You have a great line in the piece, and I’m quoting you here, “Putin styles himself as a new tsar. But a real tsar would not have to worry about a looming succession crisis and what it might do to his grip on power in the present. Putin does; that is partly why he must simulate elections.” Last month, of course, Putin had a not exactly fully staged election, but a rigged one, certainly not fair election.
Choiceless.
Choiceless election, okay.
We call it choiceless in the piece. A fake election is kind of when no matter what the results are, you just falsify them. So you could be voted out, but you falsify. That sometimes precipitates, for example, mass demonstrations, because people assume that the results won’t be falsified, and when they are falsified, they can get angry. So they’re capable, certainly, of falsifying, but what he did was just make it choiceless. Those people who either oppose the policies over the regime—for example, the war in Ukraine—or oppose the regime itself were not permitted to stand in the election. That’s how it became choiceless.
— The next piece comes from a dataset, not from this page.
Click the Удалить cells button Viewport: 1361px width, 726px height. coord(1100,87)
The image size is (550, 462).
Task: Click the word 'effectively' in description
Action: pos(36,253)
Of course, Navalny was killed—or died, if you prefer—in the Arctic circle prison camp in February, about a month before the election was held. That was the one political alternative on the horizon that was genuine that he feared. And now, unfortunately, Navalny is dead, and so that alternative doesn’t exist as a person who could replace Putin.
People often ask me, “Why don’t we just try to assassinate Putin and make the problem go away?” And the answer is that that’s not how democratically elected, rule-of-law regimes ought to behave, necessarily, toward international adversaries. But even taking the moral considerations out and the legal considerations out, you don’t necessarily know what you’re going to get instead. And so for me, it’s Free France rather than Stauffenberg.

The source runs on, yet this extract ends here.